Task objective | From the entries that follow, extract each line holding the string "Diaz".

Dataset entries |
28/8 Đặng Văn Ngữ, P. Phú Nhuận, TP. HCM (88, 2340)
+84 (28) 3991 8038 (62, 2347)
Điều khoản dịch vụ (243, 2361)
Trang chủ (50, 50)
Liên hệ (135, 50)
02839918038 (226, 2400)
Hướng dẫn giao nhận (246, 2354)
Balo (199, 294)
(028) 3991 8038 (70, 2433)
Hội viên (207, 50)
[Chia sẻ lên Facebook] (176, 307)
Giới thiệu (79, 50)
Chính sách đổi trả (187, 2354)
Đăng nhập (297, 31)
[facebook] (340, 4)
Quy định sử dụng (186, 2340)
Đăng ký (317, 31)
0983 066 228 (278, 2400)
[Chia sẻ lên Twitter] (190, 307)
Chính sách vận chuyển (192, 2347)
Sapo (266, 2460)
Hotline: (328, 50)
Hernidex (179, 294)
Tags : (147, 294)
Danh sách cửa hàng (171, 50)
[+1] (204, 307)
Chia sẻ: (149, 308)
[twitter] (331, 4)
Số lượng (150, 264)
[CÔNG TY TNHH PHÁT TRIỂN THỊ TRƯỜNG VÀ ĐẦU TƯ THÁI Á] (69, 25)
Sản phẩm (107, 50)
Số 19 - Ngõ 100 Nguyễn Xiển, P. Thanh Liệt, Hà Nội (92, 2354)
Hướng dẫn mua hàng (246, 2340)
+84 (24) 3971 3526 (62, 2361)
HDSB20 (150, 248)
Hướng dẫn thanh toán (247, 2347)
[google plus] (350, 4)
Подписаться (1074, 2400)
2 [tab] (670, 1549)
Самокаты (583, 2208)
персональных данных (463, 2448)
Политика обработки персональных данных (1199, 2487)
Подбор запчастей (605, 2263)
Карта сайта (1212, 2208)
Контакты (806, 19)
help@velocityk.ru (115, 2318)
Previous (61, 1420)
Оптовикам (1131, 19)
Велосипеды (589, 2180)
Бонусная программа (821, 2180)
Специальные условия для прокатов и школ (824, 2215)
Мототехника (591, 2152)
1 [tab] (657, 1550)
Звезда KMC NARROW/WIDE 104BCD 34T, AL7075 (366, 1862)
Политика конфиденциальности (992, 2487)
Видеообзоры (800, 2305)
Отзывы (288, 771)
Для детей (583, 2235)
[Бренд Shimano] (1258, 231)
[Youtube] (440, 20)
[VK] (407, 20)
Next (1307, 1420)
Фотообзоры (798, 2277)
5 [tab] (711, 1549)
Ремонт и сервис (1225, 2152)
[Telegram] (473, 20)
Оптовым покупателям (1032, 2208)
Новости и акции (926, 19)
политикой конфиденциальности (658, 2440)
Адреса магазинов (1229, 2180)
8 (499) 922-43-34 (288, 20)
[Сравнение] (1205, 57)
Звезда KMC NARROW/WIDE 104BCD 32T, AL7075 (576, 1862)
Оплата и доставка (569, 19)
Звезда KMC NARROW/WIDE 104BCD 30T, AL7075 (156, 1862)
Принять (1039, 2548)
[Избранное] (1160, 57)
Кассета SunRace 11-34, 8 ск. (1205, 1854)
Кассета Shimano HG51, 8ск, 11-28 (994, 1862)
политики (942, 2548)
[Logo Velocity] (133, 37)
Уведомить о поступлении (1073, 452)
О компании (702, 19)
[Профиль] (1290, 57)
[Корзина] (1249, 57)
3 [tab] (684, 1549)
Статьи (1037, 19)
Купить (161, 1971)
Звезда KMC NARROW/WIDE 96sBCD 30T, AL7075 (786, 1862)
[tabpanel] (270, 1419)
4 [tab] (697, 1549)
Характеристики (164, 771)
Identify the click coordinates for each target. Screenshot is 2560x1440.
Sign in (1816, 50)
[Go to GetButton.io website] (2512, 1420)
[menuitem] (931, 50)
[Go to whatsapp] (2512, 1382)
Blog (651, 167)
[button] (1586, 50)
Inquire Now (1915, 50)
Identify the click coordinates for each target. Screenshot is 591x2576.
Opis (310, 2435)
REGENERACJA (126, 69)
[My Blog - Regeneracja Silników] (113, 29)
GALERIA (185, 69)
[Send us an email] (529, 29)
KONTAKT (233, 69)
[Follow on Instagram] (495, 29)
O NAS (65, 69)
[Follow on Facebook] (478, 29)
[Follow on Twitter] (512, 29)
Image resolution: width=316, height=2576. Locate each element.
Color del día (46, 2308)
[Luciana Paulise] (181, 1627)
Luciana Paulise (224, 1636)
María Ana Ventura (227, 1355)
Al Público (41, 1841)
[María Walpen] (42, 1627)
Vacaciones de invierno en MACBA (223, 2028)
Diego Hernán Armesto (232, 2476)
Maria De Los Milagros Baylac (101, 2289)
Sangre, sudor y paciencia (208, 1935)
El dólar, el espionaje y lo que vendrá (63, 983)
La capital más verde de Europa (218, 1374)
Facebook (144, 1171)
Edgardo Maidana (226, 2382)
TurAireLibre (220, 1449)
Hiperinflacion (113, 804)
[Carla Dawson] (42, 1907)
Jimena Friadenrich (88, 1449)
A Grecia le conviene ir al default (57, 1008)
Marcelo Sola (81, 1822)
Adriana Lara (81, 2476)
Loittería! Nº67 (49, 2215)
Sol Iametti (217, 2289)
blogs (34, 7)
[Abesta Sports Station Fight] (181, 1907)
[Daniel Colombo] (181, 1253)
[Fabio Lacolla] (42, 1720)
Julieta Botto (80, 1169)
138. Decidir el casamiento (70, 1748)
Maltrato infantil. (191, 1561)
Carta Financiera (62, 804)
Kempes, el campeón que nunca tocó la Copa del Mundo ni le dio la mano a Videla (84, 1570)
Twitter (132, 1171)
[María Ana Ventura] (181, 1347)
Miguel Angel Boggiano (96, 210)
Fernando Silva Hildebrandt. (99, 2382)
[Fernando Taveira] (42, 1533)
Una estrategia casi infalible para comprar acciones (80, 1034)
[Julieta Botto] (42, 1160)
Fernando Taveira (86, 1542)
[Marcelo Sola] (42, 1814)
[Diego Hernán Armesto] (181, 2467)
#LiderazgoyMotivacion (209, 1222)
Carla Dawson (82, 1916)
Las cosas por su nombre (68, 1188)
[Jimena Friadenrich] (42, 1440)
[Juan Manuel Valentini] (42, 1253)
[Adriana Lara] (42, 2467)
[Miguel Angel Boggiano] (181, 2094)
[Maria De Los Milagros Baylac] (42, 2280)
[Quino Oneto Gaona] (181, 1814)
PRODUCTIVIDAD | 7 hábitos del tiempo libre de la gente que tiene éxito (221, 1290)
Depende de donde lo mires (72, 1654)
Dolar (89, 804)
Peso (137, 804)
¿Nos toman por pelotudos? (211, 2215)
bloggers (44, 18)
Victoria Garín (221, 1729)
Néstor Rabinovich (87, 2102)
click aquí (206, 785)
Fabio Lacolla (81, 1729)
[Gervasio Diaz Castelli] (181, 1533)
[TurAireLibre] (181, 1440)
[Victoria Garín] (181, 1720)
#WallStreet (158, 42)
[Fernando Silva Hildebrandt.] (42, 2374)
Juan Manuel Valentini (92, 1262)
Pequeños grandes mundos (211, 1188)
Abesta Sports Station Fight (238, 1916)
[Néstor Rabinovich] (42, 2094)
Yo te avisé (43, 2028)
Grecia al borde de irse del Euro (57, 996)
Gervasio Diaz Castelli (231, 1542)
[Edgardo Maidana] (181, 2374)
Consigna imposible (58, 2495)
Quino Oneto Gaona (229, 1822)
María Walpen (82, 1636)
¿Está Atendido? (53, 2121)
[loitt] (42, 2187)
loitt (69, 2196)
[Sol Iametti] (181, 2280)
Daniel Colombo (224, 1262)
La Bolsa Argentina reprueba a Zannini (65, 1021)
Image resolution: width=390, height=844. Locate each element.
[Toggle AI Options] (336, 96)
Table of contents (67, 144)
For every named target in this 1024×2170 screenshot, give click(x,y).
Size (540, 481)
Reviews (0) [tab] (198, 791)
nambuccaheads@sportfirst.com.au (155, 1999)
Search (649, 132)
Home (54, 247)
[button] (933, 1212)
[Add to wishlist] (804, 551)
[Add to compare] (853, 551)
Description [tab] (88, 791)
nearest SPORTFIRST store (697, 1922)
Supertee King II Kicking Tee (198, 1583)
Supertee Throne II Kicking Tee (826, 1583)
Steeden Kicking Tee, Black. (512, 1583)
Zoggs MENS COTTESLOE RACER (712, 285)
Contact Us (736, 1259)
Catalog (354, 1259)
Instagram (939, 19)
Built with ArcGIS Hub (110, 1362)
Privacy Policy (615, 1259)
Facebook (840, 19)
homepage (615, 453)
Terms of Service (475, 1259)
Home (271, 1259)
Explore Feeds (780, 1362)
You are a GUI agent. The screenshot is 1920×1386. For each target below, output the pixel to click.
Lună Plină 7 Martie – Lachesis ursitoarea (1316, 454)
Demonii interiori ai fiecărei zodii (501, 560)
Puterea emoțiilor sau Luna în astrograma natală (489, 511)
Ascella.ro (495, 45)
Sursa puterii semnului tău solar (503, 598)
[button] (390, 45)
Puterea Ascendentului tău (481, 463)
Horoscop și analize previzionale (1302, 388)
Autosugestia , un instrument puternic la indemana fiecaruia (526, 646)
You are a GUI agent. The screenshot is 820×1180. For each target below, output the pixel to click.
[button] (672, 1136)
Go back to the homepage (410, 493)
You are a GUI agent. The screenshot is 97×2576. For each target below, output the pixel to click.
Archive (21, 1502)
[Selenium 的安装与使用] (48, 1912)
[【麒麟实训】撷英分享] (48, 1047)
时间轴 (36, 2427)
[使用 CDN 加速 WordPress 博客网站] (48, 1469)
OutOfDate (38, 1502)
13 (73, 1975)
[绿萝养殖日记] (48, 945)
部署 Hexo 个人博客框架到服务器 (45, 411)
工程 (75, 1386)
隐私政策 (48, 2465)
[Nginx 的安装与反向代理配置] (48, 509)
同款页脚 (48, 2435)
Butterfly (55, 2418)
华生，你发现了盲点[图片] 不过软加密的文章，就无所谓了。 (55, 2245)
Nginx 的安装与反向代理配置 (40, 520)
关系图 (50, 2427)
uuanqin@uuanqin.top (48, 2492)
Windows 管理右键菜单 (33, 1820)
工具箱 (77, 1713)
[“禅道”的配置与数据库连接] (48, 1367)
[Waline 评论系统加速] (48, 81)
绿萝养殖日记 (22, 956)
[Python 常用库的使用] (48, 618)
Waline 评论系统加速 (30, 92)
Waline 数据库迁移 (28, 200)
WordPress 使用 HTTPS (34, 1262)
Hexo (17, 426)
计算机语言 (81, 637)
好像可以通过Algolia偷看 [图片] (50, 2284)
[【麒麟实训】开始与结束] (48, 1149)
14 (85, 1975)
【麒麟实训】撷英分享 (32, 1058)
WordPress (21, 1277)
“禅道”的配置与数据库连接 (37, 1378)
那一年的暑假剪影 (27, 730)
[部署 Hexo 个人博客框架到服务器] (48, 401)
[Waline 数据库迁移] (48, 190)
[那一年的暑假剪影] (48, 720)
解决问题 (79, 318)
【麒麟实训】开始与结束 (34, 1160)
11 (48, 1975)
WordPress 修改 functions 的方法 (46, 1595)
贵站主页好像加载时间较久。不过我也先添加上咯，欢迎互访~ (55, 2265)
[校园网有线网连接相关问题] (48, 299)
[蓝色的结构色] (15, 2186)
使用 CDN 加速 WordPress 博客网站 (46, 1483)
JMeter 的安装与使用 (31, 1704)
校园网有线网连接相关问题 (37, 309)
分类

Exercise answer |
[Gervasio Diaz Castelli] (181, 1533)
Gervasio Diaz Castelli (231, 1542)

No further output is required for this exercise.